Por eso, a tales exigencias, intrincadas con el relato de una construcción muy trufado de identidad diseñada desde el poder –véase, a título de ejemplo, la cantidad de empresas patrocinadoras, el enorme despliegue mercadotécnico, los artistas, escritores, directores de cine o actores involucrados en el movimiento, diseñadores de moda, el despliegue de eventos que tienen lugar en los Madrid Orgullo realizados cada año, o la potencialidad de rédito que el Gobierno de turno pueda encontrar en forma de votos– no puede responderse con otras identidades diseñadas en base a los valores: ya no sirve poner la pancarta profamilia en el puente del Paseo de la Castellana o intentar concebir el orgullo heterosexual o el de familia.

De lo que se trata es de entender que, en la cuestión de la sexualidad, también se ha dado un cambio de época: la liberación sexual –o lo que se ha narrado como tal– consiste en que ya no existe un ejercicio sano de la sexualidad y otro perverso; ahora todas las formas de actividad sexual son vistas como camino para la búsqueda individual de la felicidad, como un hecho que los poderes públicos deberían reconocer como tal.

Sin embargo, la cuestión es: con este proceso de hipersexualización iniciado en el 68, y a cuya segunda fase parece que estamos asistiendo, ¿van a dejarse atrás los anhelos insatisfechos, las frustraciones amorosas, el miedo a ser herido y a la soledad, la hipocresía y la culpa? ¿Van a encontrar proximidad, gozo, ternura, afecto y orgullo de ser en una sexualidad sin límites? ¿Es sostenible? ¿Nos hace humanos o nos animaliza?
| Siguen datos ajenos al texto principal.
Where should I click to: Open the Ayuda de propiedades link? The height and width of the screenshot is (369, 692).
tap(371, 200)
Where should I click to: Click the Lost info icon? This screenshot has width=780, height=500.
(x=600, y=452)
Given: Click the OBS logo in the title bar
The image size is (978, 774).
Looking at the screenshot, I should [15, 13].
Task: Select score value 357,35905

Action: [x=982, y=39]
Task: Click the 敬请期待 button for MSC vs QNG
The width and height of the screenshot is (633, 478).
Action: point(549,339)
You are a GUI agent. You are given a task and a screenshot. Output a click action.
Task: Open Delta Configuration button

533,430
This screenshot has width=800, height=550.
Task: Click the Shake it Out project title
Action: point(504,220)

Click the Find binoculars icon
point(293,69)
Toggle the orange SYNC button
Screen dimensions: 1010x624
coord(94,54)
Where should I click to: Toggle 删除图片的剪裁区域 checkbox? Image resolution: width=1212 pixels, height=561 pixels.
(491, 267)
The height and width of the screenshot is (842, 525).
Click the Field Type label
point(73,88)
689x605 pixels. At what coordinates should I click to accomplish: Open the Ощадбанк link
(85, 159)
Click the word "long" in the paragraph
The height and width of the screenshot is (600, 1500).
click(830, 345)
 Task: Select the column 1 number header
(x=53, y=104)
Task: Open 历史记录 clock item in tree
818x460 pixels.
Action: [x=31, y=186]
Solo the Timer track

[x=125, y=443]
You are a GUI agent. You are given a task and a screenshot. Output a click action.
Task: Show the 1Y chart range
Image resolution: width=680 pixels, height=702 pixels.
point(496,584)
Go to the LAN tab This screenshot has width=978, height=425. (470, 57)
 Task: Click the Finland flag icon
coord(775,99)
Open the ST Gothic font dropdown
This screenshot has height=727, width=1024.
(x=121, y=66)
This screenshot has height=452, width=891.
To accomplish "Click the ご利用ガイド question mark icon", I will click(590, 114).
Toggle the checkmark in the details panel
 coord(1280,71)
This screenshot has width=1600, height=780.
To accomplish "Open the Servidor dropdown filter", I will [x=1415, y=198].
Pienso que estamos ante un desafío: una pregunta abierta, escondida entre toneladas de distracción –muy alentada tanto por los medios de comunicación como por la mercadotecnia–, a la que resultaría patético dar una respuesta como las de siempre. Y nos va a cuestionar en muchas actitudes y prejuicios. Los homosexuales son gente con un rostro, una historia, un deseo, una sensibilidad… aunque muchos lo puedan esconder en el disfraz del activismo, que corre el riesgo de reducir a los homosexuales a otro tipo de identidad monolítica. Por eso, urge volver a redescubrir qué significa, en lo concreto, el amor humano, el encuentro con un Tú concreto, y si existe una forma de vivir mi identidad sexual que integre mi afecto y mi persona. Hay que empezar de nuevo.

No podemos dar por supuesto nada: frente a este paroxismo de una fingida diversidad que no representa a muchos, la única posible respuesta es el atractivo de quien ha tenido experiencia de la Belleza de una relación –amistad, matrimonio, paternidad, maternidad– cargada de un significado que resiste el paso del tiempo. Posiblemente, estemos asistiendo a una nueva revolución sexual que produzca heridas de gravedad a muchos y nos toque ser hospital de campaña. Y para eso, nuestra identidad cristiana ha de ser edificada sobre la piedra de la experiencia: sólo cuando soy amado realmente, puedo ofrecerlo a otros, puedo dar razones de mi esperanza a quien me la pide.